Hinzu kommt die „große Vorfreude“ nach zwei Jahren Zwangspause für den Hallenkick. Nicht selten haben die Weißenburger vor Corona auch viel Selbstvertrauen aus der Hallenrunde gezogen, die sie dann für draußen mit auf den Platz nehmen konnten. Dort ist der Vorbereitungsstart für den 27. Januar geplant. Bereits am 3. Februar steht das Nachholspiel bei der SpVgg Unterhaching II am Plan. Die Regionalliga-Reserve spielt bekanntlich außer Konkurrenz, sodass die Partie aus TSV-1860-
Sicht ein guter Test auf Kunstrasen ist. Erstmals wieder um Punkte soll es am 25. Februar beim Heim- und Nachholmatch gegen den VfB Durach gehen. Der erste reguläre Spieltag führt am 4. März nach Hollenbach.

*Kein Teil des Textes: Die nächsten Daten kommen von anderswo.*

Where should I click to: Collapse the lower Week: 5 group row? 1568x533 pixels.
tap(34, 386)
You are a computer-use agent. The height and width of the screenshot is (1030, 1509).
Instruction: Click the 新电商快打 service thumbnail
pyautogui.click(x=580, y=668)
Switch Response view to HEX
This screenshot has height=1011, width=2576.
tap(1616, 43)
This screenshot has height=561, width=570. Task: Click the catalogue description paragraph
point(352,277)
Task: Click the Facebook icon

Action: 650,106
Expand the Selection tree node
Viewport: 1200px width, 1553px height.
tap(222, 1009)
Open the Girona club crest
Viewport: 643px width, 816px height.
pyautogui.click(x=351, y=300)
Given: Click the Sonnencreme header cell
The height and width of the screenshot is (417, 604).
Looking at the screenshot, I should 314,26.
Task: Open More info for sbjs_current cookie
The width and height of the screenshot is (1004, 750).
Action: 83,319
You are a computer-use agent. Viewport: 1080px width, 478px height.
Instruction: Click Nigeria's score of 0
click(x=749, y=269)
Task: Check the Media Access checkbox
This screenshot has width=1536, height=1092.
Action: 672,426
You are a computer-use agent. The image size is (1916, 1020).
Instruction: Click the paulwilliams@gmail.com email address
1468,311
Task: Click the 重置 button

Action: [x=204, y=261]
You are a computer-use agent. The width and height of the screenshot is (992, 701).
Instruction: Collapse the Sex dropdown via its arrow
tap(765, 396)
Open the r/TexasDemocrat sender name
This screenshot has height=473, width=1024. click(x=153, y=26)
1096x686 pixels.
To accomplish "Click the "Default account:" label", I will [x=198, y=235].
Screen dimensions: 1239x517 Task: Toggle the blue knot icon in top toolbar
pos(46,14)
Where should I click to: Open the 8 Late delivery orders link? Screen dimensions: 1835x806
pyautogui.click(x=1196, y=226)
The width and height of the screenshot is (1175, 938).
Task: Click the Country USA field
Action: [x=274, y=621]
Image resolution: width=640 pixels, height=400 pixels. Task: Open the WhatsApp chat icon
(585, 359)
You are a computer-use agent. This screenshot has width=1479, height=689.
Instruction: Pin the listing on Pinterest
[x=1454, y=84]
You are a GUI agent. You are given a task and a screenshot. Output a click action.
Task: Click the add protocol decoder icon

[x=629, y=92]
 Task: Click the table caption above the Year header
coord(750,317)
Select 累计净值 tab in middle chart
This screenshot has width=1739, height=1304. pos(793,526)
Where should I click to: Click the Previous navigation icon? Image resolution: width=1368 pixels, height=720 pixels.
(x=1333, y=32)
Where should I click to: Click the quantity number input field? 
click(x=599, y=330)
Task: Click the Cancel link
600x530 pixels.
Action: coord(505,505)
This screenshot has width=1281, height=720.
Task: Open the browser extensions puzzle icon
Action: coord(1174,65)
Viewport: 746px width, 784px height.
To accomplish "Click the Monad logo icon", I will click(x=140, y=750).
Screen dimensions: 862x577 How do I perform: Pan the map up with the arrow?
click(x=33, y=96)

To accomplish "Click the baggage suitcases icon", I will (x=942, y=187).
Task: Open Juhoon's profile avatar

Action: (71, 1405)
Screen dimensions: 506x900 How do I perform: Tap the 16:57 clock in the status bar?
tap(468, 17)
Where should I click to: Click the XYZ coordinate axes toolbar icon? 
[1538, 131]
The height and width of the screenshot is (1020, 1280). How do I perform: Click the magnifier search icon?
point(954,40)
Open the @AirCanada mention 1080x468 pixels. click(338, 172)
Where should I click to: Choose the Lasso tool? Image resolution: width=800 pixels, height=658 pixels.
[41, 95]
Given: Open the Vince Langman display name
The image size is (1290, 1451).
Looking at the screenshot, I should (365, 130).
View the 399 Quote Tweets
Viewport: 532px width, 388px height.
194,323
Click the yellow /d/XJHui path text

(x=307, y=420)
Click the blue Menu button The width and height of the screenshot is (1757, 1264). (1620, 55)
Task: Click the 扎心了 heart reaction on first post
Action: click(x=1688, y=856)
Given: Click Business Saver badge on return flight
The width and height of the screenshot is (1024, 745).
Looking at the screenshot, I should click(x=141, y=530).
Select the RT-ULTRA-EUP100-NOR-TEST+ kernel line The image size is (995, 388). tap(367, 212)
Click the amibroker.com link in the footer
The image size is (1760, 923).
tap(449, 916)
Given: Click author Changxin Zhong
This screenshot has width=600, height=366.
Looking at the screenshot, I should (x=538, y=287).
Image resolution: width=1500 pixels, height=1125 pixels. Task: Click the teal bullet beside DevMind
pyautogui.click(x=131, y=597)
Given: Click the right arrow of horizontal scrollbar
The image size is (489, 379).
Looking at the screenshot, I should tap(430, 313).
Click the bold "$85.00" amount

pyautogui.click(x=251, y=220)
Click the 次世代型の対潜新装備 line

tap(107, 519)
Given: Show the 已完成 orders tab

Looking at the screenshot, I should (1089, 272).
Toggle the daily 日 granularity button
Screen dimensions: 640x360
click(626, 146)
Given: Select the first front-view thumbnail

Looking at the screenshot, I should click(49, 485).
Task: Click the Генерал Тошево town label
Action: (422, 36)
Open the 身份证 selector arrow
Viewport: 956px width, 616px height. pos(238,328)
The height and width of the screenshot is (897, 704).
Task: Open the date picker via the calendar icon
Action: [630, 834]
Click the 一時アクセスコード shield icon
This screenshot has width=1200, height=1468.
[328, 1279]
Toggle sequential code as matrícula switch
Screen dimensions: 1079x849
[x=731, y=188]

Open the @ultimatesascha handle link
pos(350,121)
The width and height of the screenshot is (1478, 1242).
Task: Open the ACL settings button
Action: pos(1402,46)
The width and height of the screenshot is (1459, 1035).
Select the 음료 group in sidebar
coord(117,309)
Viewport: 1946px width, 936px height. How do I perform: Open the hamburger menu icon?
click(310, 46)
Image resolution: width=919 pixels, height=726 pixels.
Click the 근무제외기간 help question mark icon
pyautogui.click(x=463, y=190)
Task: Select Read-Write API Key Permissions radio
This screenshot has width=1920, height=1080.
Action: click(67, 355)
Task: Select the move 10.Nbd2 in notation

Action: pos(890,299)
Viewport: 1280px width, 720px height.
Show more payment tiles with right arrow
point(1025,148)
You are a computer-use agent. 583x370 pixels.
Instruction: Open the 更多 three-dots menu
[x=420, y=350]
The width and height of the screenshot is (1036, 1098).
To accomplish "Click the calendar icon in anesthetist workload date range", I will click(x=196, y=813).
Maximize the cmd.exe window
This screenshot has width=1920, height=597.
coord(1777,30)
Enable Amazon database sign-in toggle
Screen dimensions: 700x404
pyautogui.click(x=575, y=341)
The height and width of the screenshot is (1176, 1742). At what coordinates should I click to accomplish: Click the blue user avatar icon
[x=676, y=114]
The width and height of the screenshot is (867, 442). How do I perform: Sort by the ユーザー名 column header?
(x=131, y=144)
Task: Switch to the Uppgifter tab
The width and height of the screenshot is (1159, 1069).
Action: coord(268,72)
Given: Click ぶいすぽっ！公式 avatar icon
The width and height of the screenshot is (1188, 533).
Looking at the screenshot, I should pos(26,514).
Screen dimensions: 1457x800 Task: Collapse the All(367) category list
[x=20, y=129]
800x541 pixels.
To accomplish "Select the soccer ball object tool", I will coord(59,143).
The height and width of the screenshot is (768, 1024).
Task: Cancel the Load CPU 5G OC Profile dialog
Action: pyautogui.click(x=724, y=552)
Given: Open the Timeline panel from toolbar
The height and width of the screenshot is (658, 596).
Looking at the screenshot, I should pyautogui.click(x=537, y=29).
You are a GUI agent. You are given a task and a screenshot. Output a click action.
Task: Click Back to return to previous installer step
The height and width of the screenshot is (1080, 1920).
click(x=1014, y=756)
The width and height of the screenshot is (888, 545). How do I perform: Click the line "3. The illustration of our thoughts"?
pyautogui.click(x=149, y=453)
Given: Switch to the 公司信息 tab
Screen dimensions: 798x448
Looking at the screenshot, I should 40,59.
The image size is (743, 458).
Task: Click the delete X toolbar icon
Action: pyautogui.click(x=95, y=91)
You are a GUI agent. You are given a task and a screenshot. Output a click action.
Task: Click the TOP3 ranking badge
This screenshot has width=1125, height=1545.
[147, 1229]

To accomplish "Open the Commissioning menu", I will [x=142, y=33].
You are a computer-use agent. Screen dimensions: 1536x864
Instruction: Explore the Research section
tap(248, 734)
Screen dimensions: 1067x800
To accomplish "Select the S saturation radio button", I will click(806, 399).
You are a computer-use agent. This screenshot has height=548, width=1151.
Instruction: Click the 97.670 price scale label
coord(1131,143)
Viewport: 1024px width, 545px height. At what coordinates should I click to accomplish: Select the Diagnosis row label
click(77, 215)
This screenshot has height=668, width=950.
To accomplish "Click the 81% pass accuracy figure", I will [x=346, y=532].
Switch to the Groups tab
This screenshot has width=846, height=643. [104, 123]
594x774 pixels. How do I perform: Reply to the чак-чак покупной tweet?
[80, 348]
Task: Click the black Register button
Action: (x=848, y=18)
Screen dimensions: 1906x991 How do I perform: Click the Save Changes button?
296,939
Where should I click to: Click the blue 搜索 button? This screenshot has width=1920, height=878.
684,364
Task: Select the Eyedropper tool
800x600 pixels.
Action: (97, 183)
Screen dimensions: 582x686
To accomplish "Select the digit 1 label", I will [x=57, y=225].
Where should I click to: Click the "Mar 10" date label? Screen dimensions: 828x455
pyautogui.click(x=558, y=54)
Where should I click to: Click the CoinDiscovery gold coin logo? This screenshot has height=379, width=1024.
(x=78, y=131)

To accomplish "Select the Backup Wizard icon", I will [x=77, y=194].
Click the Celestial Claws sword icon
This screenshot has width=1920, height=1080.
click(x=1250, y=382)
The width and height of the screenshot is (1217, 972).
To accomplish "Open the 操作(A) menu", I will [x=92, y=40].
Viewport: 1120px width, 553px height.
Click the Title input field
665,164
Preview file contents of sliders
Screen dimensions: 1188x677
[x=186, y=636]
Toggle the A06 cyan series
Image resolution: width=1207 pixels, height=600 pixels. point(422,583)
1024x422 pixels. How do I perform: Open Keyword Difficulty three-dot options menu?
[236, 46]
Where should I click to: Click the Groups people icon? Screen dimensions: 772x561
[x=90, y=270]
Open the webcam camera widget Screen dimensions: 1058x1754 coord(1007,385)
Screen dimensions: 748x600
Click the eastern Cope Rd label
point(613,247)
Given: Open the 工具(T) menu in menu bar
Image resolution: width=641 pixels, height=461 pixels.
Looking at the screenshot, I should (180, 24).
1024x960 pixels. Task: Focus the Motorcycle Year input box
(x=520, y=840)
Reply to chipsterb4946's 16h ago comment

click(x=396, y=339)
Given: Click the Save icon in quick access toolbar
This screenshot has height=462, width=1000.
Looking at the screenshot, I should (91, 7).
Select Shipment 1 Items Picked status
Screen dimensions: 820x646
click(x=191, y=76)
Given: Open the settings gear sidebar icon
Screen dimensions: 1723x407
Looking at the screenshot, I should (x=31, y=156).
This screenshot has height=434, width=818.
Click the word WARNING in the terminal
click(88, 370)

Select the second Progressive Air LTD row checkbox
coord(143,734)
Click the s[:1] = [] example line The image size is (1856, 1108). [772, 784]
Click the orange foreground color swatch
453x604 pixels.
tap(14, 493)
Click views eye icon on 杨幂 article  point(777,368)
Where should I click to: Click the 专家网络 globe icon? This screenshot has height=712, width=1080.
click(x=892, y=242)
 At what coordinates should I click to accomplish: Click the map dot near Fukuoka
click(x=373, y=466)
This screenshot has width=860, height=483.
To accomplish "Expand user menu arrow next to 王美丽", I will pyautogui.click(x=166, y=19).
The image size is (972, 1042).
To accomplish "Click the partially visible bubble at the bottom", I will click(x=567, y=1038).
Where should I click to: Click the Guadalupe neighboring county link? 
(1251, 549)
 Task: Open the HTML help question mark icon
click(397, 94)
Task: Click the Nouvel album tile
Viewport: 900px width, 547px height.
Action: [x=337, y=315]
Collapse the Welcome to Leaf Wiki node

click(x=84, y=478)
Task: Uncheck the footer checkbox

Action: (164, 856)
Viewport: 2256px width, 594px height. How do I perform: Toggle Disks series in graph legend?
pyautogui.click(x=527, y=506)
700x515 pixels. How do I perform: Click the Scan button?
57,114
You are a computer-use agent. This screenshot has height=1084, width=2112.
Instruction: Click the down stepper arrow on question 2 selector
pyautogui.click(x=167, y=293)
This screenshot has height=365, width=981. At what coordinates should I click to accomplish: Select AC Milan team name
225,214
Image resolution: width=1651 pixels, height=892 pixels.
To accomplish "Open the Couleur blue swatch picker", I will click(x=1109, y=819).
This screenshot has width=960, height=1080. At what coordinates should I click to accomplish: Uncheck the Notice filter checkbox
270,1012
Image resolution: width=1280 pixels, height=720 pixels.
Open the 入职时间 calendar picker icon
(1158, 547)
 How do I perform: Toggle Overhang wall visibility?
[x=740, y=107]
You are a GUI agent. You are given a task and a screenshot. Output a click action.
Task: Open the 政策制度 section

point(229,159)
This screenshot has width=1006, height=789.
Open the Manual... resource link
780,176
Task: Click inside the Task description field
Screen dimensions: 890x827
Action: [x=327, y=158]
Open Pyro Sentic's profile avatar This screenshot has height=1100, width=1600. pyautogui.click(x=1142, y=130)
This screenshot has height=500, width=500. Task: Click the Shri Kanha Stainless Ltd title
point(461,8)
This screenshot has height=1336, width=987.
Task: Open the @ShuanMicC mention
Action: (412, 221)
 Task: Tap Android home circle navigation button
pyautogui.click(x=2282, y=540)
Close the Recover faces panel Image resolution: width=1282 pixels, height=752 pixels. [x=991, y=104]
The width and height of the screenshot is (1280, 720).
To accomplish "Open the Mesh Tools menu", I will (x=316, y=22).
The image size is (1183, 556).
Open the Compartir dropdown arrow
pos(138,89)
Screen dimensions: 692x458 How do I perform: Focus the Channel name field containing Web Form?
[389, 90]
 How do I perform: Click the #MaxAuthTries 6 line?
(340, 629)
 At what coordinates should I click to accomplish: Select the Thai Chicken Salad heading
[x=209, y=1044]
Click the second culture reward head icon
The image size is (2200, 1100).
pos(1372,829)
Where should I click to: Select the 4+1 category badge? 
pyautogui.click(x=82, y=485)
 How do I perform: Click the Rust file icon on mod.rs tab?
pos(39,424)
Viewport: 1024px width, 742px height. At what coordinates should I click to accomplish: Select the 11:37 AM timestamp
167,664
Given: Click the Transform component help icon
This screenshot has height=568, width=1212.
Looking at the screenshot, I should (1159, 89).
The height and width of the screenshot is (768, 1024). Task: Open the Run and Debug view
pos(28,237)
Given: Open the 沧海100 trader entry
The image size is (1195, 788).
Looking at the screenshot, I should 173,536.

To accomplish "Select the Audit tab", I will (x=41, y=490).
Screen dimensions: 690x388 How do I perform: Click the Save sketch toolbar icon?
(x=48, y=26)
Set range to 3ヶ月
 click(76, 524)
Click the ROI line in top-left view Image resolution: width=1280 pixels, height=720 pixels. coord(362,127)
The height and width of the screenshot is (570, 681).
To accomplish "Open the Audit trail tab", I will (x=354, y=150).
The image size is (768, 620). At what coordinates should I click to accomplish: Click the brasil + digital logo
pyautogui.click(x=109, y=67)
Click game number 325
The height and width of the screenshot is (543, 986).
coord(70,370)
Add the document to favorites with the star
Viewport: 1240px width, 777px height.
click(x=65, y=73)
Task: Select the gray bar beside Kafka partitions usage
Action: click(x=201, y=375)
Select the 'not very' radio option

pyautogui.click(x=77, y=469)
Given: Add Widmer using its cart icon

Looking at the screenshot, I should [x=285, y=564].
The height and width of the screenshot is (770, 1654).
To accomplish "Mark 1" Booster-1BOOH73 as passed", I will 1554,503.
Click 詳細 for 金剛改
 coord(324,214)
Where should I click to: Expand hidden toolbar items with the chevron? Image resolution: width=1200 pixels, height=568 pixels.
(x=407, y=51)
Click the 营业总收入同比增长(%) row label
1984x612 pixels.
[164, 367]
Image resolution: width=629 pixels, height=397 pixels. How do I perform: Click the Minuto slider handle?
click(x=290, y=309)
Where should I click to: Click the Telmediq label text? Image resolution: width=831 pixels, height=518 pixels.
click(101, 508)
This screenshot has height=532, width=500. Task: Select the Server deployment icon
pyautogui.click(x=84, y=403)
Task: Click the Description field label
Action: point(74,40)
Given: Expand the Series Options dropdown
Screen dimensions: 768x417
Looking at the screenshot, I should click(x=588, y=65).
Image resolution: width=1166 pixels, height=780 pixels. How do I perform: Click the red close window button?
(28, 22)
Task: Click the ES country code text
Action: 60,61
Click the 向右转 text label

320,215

An all diese Namen hat sich der TSV 1860 inzwischen gewöhnt, muss aber weiterhin feststellen, dass die Landesliga Südwest eine enorme Herausforderung darstellt. Das beginnt bei den vielen weiten Auswärtsfahrten bis ins Allgäu, führt weiter über die oftmals feinen Sportanlagen und finanziellen Möglichkeiten der dortigen Klubs und endet schließlich mit dem höheren sportlichen Niveau. Die Weißenburger müssen auf dem Neuland eigentlich immer ans Limit (oder darüber) gehen, wenn sie punkten wollen. Bei den Gegnern tummeln sich auch relativ viele Akteure mit höherklassiger Erfahrung.
Unterm Strich hat der TSV 1860 diese Herausforderung bislang aber recht ordentlich gemeistert. Haderte man anfangs noch mit der Einteilung, so rückte bei Trainern und Team schnell die Motivation und die Vorfreude auf diese neue Liga in den Vordergrund. „Das ist auf jeden Fall eine Liga, in der wir viel lernen und neue Erfahrungen sammeln können“, findet Markus Vierke und spricht „in Summe von einem sehr erfolgreichen Jahr“. Welche Note er in seinem Hauptberuf als Lehrer dafür bei seinem Team vergeben würde? „Note 2“, sagt der Trainer.